DATA FOR ANALYSIS: Begin

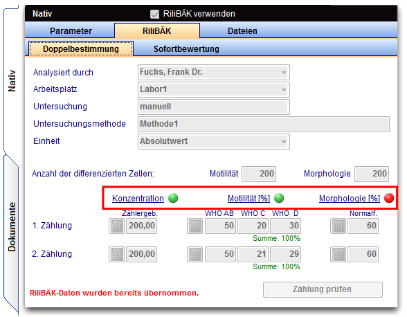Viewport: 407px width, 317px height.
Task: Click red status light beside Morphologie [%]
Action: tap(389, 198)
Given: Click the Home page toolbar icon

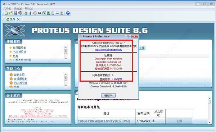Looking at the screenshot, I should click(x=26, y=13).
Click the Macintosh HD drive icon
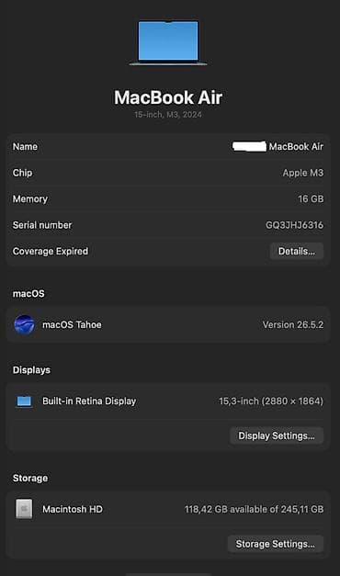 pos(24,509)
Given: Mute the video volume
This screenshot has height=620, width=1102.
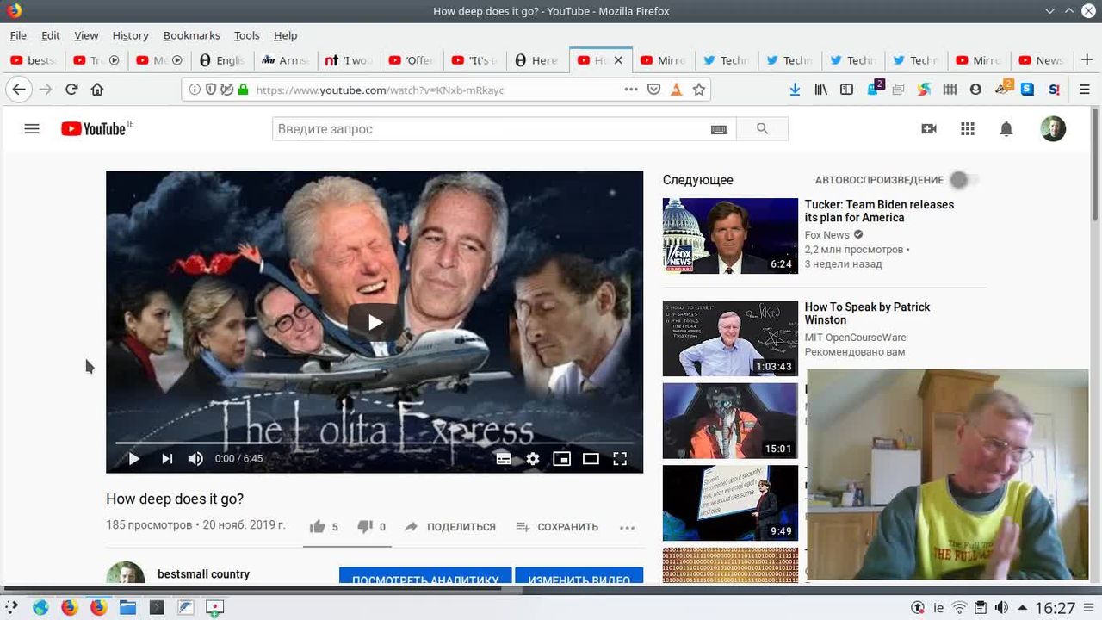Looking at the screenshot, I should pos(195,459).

DATA FOR ANALYSIS: End
DATA FOR ANALYSIS: Begin

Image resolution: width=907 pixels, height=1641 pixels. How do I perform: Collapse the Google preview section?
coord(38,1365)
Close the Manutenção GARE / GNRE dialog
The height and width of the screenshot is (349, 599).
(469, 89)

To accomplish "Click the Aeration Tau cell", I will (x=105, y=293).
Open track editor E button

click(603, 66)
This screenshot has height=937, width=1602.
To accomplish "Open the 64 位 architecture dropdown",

DATA FOR ANALYSIS: End

- WORK ORDER
Please transcribe only the lines in the records above running from the line that has "Open track editor E button" through the line that has "64 位 architecture", both included, exactly as they appear.

- ANSWER SECTION
Open track editor E button

click(603, 66)
This screenshot has height=937, width=1602.
To accomplish "Open the 64 位 architecture dropdown",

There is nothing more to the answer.